Original articles
WANG Fei, LI Yuchang, ZHANG Sen, CHEN Yuehong, JIANG Tao, MAO Shuhong, KANG Xiaoping
Objective To develop nanobodies with broad-spectrum reactivity, specificity, and high sensitivity that can be used for detecting multiple subtypes of influenza A virus, and to establish a nanobody-based enzyme-linked immunosorbent assay(ELISA) method. Methods Gene sequences of twelve nanobodies against influenza A virus were retrieved from the National Center for Biotechnology Information (NCBI) and nanobody databases.The nanoantibodies were prepared using molecular biological techniques including gene synthesis and recombinant expression. The binding activity, specificity, sensitivity, and affinity of these nanobodies were determined by ELISA screening and Gator affinity analysis.

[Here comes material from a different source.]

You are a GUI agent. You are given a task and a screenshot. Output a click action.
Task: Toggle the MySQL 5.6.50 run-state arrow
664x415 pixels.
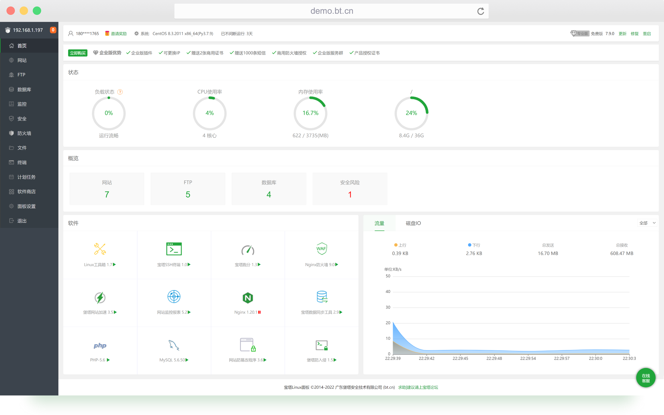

A double-antibody sandwich ELISA assay was established by combining the selected nanobody with a traditional mouse monoclonal antibody. Results Twelve nanobodies were expressed and purified. Two nanobodies capable of binding to multiple subtypes of influenza virus including H1, H3, H5, H7, and H9 were obtained and designated as VHH54 and KV108. Both nanobodies showed no cross-reactivity with other respiratory virus antigens. Furthermore, the KV108 nanobody exhibited the highest binding affinity, with a dissociation constant of 5.94×; 10-9 mol/L for the influenza virus nucleoprotein (NP), and the lowest detection concentration for the NP antigen reached 0.00064 μg/mL. The double-antibody sandwich ELISA,using a combination of KV108 and a mouse monoclonal antibody, could sensitively detect the five common subtypes of influenza A virus (H1N1, H3N2,H5N1, H7N9, and H9N2). The lowest detection limit reached 110-403 PFU/mL, which was higher than that of the commercial colloidal gold kitfor influenza virus detection. Conclusion This study has identified a nanobody KV108, which is capable of binding to multiple subtypes of influenza virus, and established a nanobody-based ELISA method that can detect multiple subtypes of influenza A virus. This study can facilitate the development of nanobody-based influenza detection technologies.